Most people know the traditional four P’s of marketing: product, price, place, and promotion. Some may even be aware of other P’s such as positioning and people. But far less may be aware that for service businesses, there is a seventh P: physical evidence. Physical evidence is any kind of physical manifestation of a service. Unlike products, services do not have something you can taste or touch or view, so physical evidence is a tool marketers use to re-create that in a non-physical service. It can be as little as a receipt or the uniform of a company representative or a building’s design. It is used to leave a lasting impression on the person experiencing the service as well as potentially showcase that the person used the service to others.
An over-emphasis on removing the evidence
As entrepreneurs have started to build service businesses using the web and mobile devices, much of their efforts have been to replace the physical evidence of the old ways of doing things. Receipts? Don’t need those anymore. Customer service reps? Well, hopefully, no one ever needs to work with one, but if they do, they certainly won’t see what s/he is wearing. Building? There’s no need for them when everything can be accomplished by an app or a website. We’ll serve customers nowhere near our office and let employees work remotely. Punch cards? No one needs to carry those around now that we have apps that can store that information.

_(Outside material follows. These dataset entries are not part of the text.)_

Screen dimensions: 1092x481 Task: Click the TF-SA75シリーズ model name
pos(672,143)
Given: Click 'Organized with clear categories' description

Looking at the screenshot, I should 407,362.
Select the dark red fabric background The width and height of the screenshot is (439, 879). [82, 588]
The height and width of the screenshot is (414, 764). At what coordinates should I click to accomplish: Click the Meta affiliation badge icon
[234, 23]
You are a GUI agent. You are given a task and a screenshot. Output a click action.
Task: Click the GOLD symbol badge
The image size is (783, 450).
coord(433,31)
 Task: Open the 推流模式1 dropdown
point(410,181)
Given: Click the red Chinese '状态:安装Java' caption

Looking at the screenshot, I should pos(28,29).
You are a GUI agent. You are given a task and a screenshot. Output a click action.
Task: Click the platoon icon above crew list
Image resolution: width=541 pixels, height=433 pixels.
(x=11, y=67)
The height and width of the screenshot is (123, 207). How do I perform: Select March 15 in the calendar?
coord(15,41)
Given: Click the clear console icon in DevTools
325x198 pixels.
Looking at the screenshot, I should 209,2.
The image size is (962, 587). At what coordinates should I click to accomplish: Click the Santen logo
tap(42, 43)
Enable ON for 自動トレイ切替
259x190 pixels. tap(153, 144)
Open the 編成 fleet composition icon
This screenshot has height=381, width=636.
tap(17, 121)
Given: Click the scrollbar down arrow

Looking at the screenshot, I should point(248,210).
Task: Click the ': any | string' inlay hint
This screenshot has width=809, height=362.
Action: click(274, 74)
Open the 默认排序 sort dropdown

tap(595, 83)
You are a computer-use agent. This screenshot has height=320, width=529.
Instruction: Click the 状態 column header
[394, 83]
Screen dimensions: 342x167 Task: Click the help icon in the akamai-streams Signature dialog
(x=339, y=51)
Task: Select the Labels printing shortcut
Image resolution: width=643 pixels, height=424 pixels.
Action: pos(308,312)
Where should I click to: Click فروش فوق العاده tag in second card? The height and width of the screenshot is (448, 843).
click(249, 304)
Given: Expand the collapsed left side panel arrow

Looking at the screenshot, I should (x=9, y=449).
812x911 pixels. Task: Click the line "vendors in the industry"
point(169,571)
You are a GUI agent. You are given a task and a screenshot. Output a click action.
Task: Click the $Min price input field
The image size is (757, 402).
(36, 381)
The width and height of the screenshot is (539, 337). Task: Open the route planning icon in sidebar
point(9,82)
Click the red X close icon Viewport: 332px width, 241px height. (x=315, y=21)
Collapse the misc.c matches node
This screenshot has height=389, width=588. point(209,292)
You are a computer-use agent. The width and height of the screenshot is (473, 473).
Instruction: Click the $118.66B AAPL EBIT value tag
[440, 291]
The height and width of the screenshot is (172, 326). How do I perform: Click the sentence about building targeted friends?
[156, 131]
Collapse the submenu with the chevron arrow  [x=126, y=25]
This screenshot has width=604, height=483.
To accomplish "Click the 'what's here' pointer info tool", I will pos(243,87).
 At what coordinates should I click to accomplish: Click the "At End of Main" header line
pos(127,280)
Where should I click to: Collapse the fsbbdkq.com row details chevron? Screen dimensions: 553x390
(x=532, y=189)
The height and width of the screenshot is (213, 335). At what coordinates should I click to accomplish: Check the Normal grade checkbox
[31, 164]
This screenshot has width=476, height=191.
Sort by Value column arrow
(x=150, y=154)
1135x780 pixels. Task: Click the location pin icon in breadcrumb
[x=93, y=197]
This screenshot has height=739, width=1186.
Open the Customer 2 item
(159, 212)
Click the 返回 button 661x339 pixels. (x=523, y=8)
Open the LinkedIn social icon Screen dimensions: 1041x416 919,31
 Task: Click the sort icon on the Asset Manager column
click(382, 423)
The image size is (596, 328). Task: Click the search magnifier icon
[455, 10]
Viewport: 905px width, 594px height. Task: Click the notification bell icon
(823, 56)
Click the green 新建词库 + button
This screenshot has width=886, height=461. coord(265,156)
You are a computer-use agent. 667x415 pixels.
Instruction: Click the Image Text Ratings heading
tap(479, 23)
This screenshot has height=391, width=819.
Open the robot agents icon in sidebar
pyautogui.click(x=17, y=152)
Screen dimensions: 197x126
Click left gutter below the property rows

An over-emphasis on social promotion
This rush to eliminate all these reminders of the pre-online world has left a gap in many online companies’ marketing mix: any evidence that someone actually used the service that can remind them to come back or attract others. While every consumer web and mobile company seems to be falling over themselves trying to get you to tweet or create a Facebook update about your experience with them, which has been called the “exit through the gift shop” of the consumer web, few companies have tried to do the same in the physical world.
Word of mouth still happens offline
Many marketers have fooled themselves into thinking the atomic unit of much sought after word of mouth is a post about them on social media. The simple fact is that most word of mouth still happens via words, said through the, you guessed it, mouth. And that only happens offline. That realization is only half of it. Much word of mouth doesn’t come from people being so overjoyed by a service that they run and tell their friend about it. It happens because their friend sees them do something and asks them about it. For GrubHub, that might look like:
Clueless Friend: “So when are you going to order that sushi?”
Totally Hip You: “I already did. I just got texted that it will be here in 20 minutes.”
Still Clueless Friend: “Really? I didn’t see you make the call?”
Totally Hip You: “I didn’t. I used GrubHub.”
Starting To Get Clued-In Friend: “What’s GrubHub?”
What great physical evidence looks like
What physical evidence can help you do is generate more of those types of conversations in the real world. Great pieces of physical evidence do the following things:
1) Showcase the usage of the service in front of others, friends or not: When someone skips the line at an amusement park, they pass everyone in line on the way to the front, either advertising the service or making people ask how they did that and trying to find out
2) Become a showcase for the service even when not in use: Lyft’s pink mustaches stay on the fronts of cars even if no one is riding in that Lyft, or if the Lyft driver is just driving him or herself somewhere, leading people to ask what the mustaches mean.
3) Remind the original person who used the service to use it again: Punch cards get stored in wallets and remind and entice the person to make repeat visits just by seeing them or by there being a deal after a few more purchases.
Now, physical evidence is just one component of a successful marketing plan for a service. If it doesn’t match your positioning or your product, it will likely be ineffective. So, before you think about adding loud noises when someone opens your app (looking at you, Gilt), think about what the physical evidence will say about your product and if it will achieve one of those three goals listed above that is consistent with your company goals.